19 Şubat 2013 Salı

Bulantı'dan Bir An



Cumartesi günü, istasyon şantiyesinin ahşap kaldırımının sonunda, açık maviler giyinmiş ufak tefek bir kadın, elindeki mendili sallayıp gülerek ger geri koşuyordu. O sırada ayağında sarı ayakkabılar bulanan bej rengi yağmurluk giymiş yeşil şapkalı bir zenci, ıslık çalarak sokağın köşesini dönüyordu.
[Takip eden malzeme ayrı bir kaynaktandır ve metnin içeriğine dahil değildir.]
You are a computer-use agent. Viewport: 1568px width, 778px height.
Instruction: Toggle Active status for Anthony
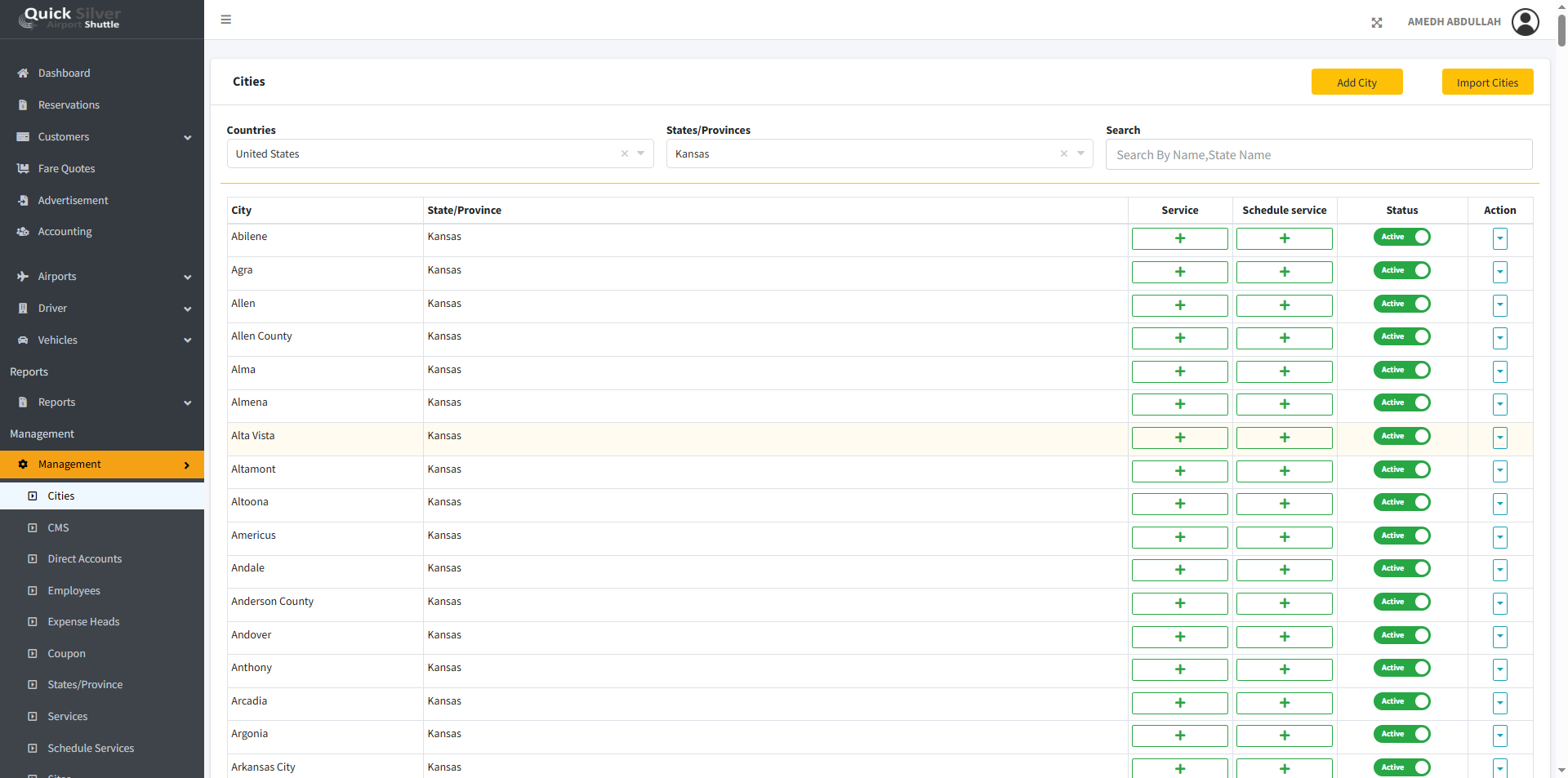[x=1401, y=668]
Kadın hâlâ geriliyordu, tahta perdeye asılan ve geceleri yakılan fenerin altında zenciye çarptı. Buram buram ıslak odun kokan o tahta perde, o lamba; kıpkızıl bir gök altında, bir zencinin kollarında o ufak tefek sarışın kadın, hepsi aynı anda oradaydı. Beş altı kişi olsaydık, bu çarpışmayı, bütün bu tatlı renkleri, bir kuştüyü yorganı andıran mavi mantoyu, açık renkli yağmurluğu, lambanın kırmızı camlarını gözden kaçırmazdık. Bu iki çocukça yüzde beliren şaşkınlığa gülmek gelirdi içimizden.